From Acorn’s perspective, it’s market increasing solution was to develop a lower cost, cut
down version of the BBC Micro, marketed at the home and games markets, and designed to
go head to head with the Speccy. This decision contradicted a number of voices within Acorn,
such as Furber and Wilson who were looking into improving the Beeb and 32bit processor
design. But after a provisional order from WH Smiths of 120,000 units, Acorn would go
ahead with it’s cut down plans and produce the Electron for August 1983, utilising ULA
circuitry which would pack the Beeb’s 102 chips into 12, cut down versions. Most of
the BBC requested specs would also be omitted. The plan was to ship 100,000 of the £175
machines by Christmas, but production problems meant the machines didn’t hit the stores until
Feburary 1984. Despite the positive reviews of the hardware, this crucial miss of the
Christmas period, coupled with a slow down in the home computer markets, meant that orders
were cancelled and Acorn was left with a warehouse of unwanted machines.

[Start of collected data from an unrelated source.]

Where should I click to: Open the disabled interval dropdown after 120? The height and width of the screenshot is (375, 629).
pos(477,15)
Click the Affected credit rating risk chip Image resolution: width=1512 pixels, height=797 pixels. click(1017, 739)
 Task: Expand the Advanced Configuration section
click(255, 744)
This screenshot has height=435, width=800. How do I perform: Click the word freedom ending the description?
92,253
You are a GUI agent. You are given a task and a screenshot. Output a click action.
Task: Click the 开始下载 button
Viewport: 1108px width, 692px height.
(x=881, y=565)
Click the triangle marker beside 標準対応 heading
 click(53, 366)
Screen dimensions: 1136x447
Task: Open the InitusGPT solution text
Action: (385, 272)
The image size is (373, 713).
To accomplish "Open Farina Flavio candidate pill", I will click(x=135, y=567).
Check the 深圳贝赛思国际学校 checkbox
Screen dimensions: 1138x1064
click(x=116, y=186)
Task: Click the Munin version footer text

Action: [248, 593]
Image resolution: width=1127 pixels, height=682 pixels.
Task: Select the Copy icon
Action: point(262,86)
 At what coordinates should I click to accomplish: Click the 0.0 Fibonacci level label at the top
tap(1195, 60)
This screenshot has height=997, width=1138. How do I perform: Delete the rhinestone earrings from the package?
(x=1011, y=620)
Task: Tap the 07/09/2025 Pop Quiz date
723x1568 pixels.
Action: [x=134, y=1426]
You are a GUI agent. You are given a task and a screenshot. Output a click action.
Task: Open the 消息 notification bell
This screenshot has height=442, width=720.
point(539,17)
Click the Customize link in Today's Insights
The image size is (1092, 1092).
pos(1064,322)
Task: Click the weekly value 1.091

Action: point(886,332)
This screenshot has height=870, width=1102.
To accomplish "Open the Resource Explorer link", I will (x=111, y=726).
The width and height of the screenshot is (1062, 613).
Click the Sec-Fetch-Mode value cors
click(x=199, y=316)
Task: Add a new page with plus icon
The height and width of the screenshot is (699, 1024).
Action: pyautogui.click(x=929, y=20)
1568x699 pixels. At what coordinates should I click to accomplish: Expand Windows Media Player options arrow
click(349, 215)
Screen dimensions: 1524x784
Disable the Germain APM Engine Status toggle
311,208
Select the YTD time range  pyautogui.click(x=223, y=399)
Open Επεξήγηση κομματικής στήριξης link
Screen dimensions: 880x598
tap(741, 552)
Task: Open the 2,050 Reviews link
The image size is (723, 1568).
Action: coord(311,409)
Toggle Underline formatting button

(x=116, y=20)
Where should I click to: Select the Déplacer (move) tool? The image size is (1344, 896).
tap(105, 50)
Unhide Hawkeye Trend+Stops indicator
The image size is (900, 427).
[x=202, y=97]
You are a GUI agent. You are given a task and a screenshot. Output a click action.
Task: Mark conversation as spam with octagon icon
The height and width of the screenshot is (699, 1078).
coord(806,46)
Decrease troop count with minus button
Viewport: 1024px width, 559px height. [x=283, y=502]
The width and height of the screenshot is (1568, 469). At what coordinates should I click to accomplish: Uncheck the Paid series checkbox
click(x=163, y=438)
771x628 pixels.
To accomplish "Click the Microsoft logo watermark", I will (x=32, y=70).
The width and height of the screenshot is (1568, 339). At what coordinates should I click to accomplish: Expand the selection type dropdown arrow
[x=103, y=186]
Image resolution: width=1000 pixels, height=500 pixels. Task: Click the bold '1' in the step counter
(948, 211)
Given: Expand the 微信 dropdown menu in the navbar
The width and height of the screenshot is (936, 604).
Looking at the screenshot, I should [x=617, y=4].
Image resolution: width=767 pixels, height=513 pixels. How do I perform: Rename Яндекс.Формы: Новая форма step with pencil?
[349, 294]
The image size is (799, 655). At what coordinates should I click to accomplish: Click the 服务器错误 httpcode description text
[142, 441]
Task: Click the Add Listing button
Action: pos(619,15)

At around the exact same time, Sinclair would launch the QL machine. A hastily put together
design which was intended to break into the professional and business markets, although
Clive, or Sir Clive by this point, had created some confusion with the head of Sinclair Computers,
Nigel Searle over whether this machine would be more suited as an upgraded Spectrum for
the home or was really intended to break into business use. In any case, even thought the
hardware was fairly advanced, with a Motorola 68010 CPU, the advertising campaign failed,
along with poor reviews on the keyboard and compatibility of it’s new micro drive units.
Coupled with this, the machine wasn’t compatible with the Spectrum’s library of software, meaning
it would also fail in the home market. The Electron sold adequate numbers to ensure
software houses would support it into the early 90s, and the existing backlog of stock
would be cleared in due course, thanks in part by Dixons agreeing to ship them out at
less than cost price, but in the immediate term, it was no where near enough to make
up for Acorn’s debts. The QL would sell 150,000 units, but was still deemed a commercial failure,
unable to make a dent in any markets which were quickly becoming saturated with ever
powerful machines. Further marketing campaigns would lead to
the infamous showdown in the Barron of Beef Cambridge pub, where Clive, filled with rage
from Acorn’s campaign slating Sinclair’s reliability, would stride in, advert in hand and proceed
to clonk Curry in
the face. Both were booted out, with their professional lives soon to follow a similar
path. Sinclair would go back to the Spectrum line
and in 1986 launch the marvellous Spectrum 128+ machine… the firs t Sinclair computer
to sport a dedicated sound chip and be backwards compatible with the rest of the Spectrum range.
Meanwhile Acorn would also launch an upgraded Micro in the shape of the BBC Master, also
featuring 128k of RAM. Both these machines would be successful in
their respective markets, but ultimately the financial damage had been done.
Sinclair’s computer brand was bought out by Alan Sugar in 1986, who swiftly halted the
QLs production and re-launched the Spectrum range in a more fitting tribute to his recently
released, “easy to use” and cheap, Amstrad CPC line, which itself would sell 3million
units. Acorn’s debts meant it would be bought out
by Italian computer company Olivetti, in late 1985.
The Acorn brand would continue successfully, and go on to launch the Archimedes range of
machines AND the associated RISC ARM processor, which would form the basis for the most popular
range of processors in today’s world. Whilst Amstrad’s Sinclair machines would also sell
reasonably well into the 90s. But as for the rivalry. Well from that point it pretty much
done. The exciting era of the early 80s, heralding a new wave of micro computers was over, and
consigned to a beautiful part of history, which is worth re-visiting at every opportunity
you get. Like this one. Both Sinclair and Acorn would leave lasting legacies With Acorn introducing the RISC chips and introducing computers into the schools in the UK. and Sinclair introducing a whole wealth of children to the home computer market in the early ’80s which heralded a new wave of development and creativity. so there’s no real winner here…. well, there is…. and it’s us.